Even if he does not, Mr Yeltsin will still have to contend with his former vice-president, Alexander Rutskoi, who let it be known through his spokesman yesterday that his ambition of becoming president was undimmed. 'I am sure that he will not stay outside politics,' said Andrei Fyodorov. 'He came out (of jail) in good, combative mood. But he is not seeking revenge.' Mr Rutskoi, still sporting the beard he grew in prison, was seen in town walking his spaniel but he did not talk to the press.

With presidential elections due by 1996 at the latest, Mr Rutskoi, 47, could pose a real threat to Mr Yeltsin, who at 63 must keep fending off speculation about his health. Although Mr Rutskoi, an Afghanistan war veteran, was captured on television inciting his followers to attack the Ostankino broadcasting centre during last October's rebellion, he may be regarded by Communists and nationalists as a more acceptable leader than the enfant terrible of the new Duma, Vladimir Zhirinovsky, who has shocked the world with his racist rhetoric and threats to use force against independent states.

Supporters of the freed men chanted: 'Rutskoi, president,' as they emerged from jail. Mr Zhirinovsky, who surged to prominence in the December elections, also turned up outside Lefortovo to tell the crowd: 'Well done, guys. It's our day today]'.

Moscow was peaceful yesterday but Mr Yeltsin must also worry now about other rebels jailed with Mr Khasbulatov and Mr Rutskoi creating disturbances on the streets of the capital. Alexander Barkashov, the leader of a neo-Nazi group whose violence provoked Mr Yeltsin's tank assault on the White House in October, said as he emerged from prison: 'I will be doing whatever I was doing before.' And Viktor Anpilov, an advocate of Cuban-style Communism, who led a riot last May Day, said: 'If I get out and find prices have fallen and people are living better, that means Yeltsin will have been right. Otherwise, I will carry on fighting until the final victory.' Within hours, he seemed to have reached his conclusion. Yesterday afternoon he held a rally attended by a few hundred supporters on the square outside the Bolshoi Theatre.

For all those, at home and abroad, who wish Russia success with reform, there is at best a sinking feeling of deja vu, at worst a foreboding of catastrophe. Yegor Gaidar, the free marketeer recently dropped from the cabinet, fears full- scale civil war may lie ahead. However did Mr Yeltsin get himself into this latest mess?
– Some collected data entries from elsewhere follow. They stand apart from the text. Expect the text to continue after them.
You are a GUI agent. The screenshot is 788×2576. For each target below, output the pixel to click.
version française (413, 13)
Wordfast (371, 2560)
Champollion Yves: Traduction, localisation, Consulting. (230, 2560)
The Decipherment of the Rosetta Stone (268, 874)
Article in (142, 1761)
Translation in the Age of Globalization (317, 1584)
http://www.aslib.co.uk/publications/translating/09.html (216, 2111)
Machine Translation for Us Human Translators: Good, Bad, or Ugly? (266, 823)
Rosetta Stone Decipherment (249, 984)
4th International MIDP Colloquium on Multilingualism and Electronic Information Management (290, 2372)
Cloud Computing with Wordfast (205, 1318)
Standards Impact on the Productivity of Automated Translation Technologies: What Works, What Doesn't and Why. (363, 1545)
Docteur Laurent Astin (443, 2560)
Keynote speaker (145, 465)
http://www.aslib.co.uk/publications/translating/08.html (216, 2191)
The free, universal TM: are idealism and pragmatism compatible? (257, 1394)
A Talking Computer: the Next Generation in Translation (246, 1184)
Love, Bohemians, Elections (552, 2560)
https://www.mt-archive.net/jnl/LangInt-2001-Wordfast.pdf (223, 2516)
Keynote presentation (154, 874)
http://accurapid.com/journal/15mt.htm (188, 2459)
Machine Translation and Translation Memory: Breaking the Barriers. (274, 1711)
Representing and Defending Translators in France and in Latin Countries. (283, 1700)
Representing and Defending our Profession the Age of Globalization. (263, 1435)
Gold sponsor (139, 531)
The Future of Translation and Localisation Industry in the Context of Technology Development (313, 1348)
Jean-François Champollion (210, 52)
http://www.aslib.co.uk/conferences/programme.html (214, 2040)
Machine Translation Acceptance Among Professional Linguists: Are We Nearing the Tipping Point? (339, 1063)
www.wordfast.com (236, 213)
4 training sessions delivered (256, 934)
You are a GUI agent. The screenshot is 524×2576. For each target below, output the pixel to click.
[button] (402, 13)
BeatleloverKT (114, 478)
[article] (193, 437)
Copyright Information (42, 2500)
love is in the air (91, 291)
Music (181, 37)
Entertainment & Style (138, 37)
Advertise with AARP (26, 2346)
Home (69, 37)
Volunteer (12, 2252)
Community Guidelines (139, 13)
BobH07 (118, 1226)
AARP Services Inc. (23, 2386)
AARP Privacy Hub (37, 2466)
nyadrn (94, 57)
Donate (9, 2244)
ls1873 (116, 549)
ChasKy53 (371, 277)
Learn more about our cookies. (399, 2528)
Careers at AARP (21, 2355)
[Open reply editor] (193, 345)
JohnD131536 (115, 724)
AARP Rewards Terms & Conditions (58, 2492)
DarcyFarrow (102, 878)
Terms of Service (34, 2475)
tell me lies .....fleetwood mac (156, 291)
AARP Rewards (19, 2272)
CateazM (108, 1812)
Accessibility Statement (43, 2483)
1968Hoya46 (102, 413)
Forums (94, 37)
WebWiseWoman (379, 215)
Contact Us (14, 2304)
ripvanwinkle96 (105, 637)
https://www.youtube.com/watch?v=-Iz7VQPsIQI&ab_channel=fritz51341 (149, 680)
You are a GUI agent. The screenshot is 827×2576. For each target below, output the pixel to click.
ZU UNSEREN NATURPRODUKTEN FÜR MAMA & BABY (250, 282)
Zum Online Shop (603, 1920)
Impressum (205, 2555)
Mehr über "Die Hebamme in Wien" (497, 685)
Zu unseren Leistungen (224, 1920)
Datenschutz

The answer is that he has been tripped up by the constitution that he designed to give the presidency a permanent advantage over parliament. The text lists scores of matters over which the executive has the final say and gives the legislature only a tiny role. Evidently Mr Yeltsin became embarrassed about all the powers he was cornering for himself and without thinking decided to throw the Duma the sop of being able to declare amnesties. Now they have declared one, there is nothing he can do about it.

His impotence was well illustrated on Saturday when he appealed to the Prosecutor-General, Alexei Kazannik, to suspend the amnesty. Mr Kazannik, a Siberian, is extremely loyal to Mr Yeltsin but he said he could not bend the law and resigned. The President's spokesman, Vyacheslav Kostikov, said afterwards Mr Kazannik had acted honourably. So now Mr Yeltsin must learn to live with the rivals he thought he had neutralised in October, as well as the new genie of the far-right let out of the political bottle at the elections. Of course, if the opposition starts destabilising Russia, Mr Yeltsin has the power to call a state of emergency, but he can be even less sure of the support of the army than he was in October. Perhaps the best the President can hope for is that the Communists and nationalists, instead of uniting against him, will start falling out amongst themselves. Since both Mr Rutskoi and Mr Zhirinovsky covet the Kremlin, there is every chance of that happening.